# [Objective]
Please extract the lines of the records running from the one that contains "How do I perform: Click" through the one that contains "(x=282, y=15)", copying them word for word but without the pictures.

Entries giving target coordinates
++++++

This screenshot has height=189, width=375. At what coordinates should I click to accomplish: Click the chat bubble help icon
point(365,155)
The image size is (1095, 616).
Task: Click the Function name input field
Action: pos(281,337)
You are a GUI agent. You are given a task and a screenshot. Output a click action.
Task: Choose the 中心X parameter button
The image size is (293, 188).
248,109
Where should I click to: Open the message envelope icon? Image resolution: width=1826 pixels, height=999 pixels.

++++++

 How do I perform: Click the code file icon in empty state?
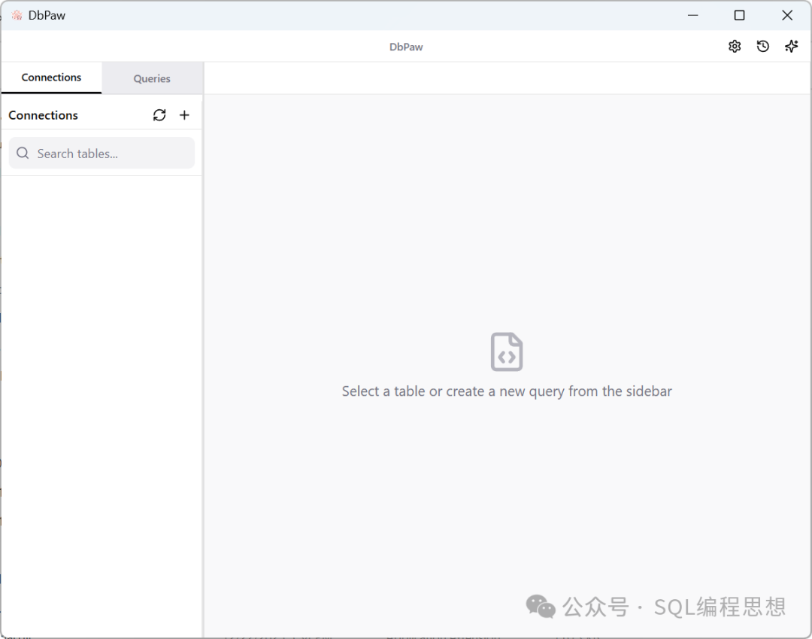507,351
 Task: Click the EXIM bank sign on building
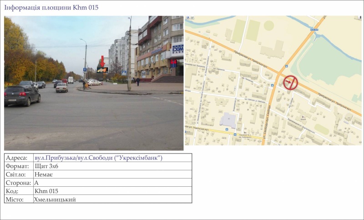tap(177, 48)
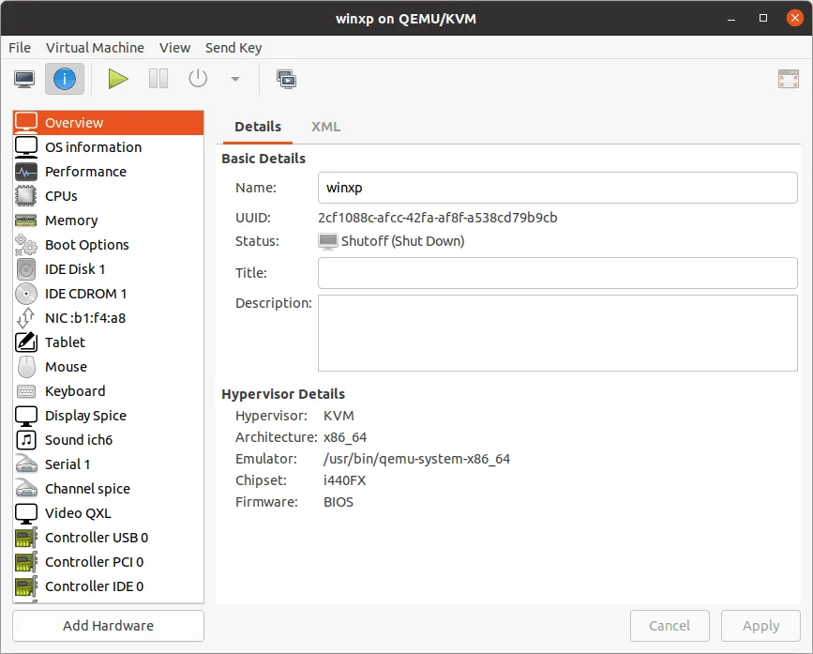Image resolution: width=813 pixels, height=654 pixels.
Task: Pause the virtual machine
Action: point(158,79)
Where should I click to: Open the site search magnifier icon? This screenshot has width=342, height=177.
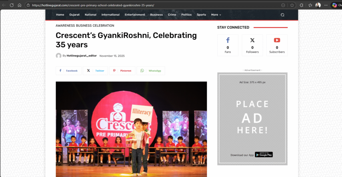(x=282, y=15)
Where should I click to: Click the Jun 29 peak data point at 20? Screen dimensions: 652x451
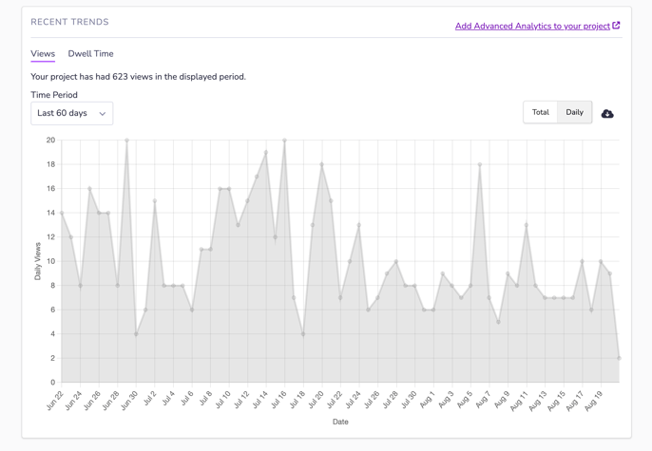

++++++

# [Answer below]
 How do I perform: Click the code file icon in empty state?
507,351
 Task: Click the EXIM bank sign on building
tap(177, 48)
Image resolution: width=813 pixels, height=654 pixels.
Task: Pause the virtual machine
Action: point(158,79)
Where should I click to: Open the site search magnifier icon? This screenshot has width=342, height=177.
(x=282, y=15)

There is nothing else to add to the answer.